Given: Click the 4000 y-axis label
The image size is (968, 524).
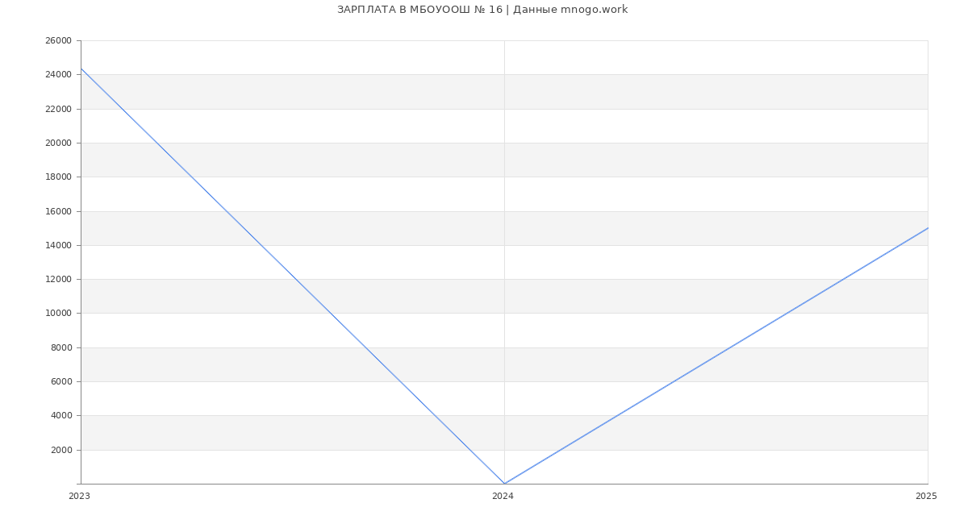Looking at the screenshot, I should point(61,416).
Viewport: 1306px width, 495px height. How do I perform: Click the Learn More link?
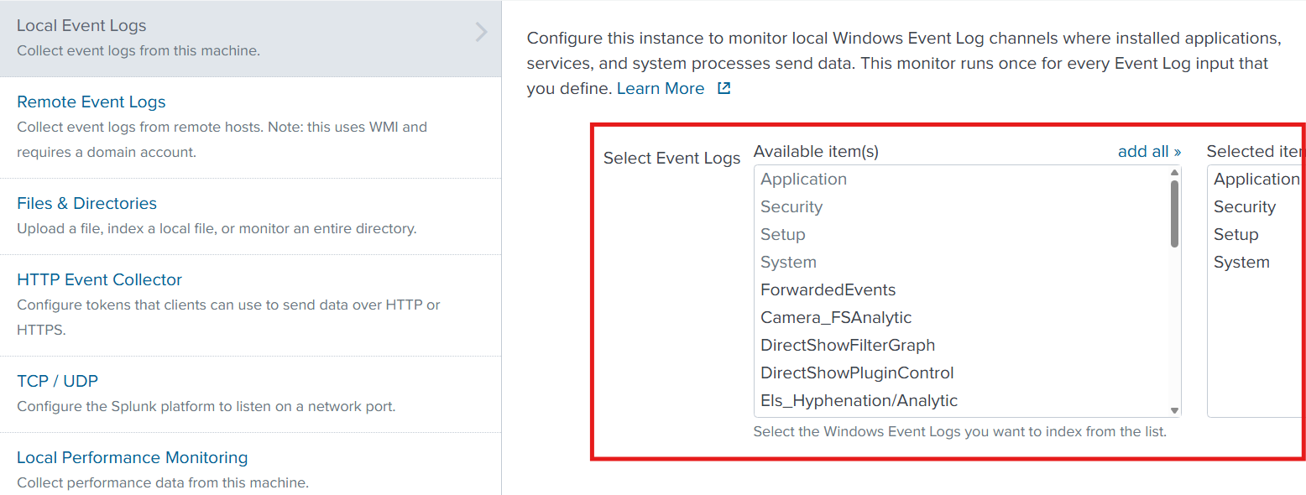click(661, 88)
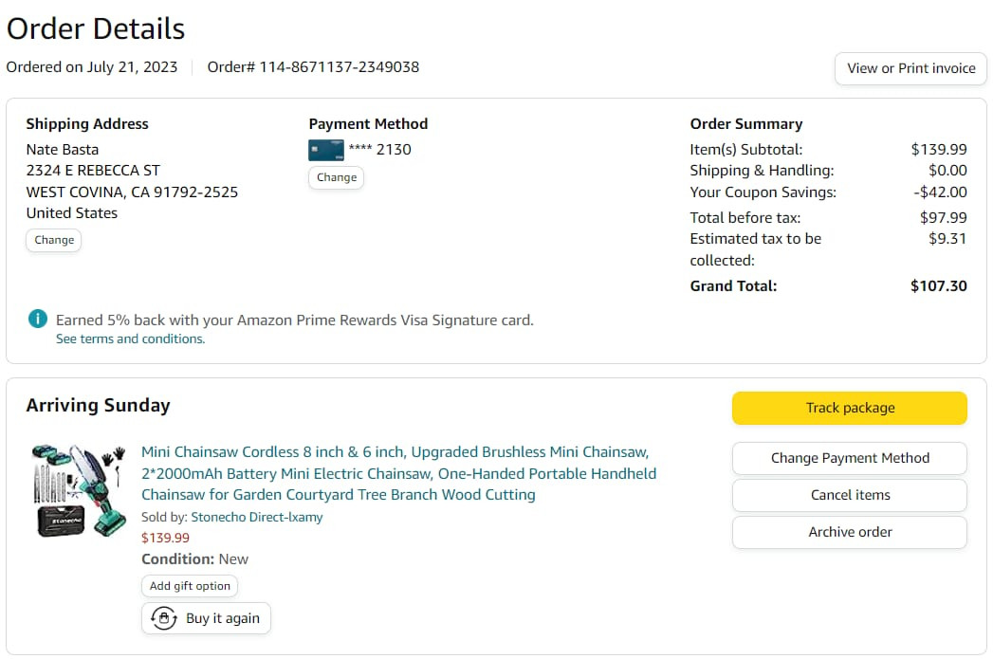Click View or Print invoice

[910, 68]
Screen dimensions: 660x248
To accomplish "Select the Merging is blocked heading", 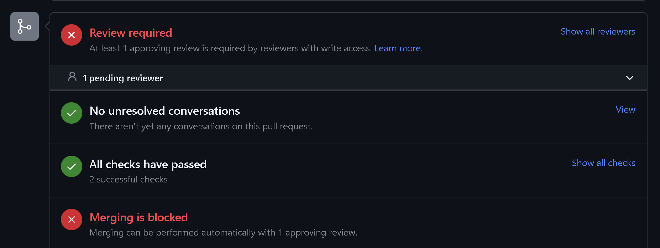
◇ ◇ ◇
DIRECTIVE: Put each line of the data above into a numbered list, skipping blank lines and leaving out the pictures.

WRITTEN RESPONSE:
1. Given: Click the 4000 y-axis label
2. The image size is (968, 524).
3. Looking at the screenshot, I should point(61,416).
4. Viewport: 1306px width, 495px height. How do I perform: Click the Learn More link?
5. click(661, 88)
6. Click View or Print invoice
7. [910, 68]
8. Screen dimensions: 660x248
9. To accomplish "Select the Merging is blocked heading", 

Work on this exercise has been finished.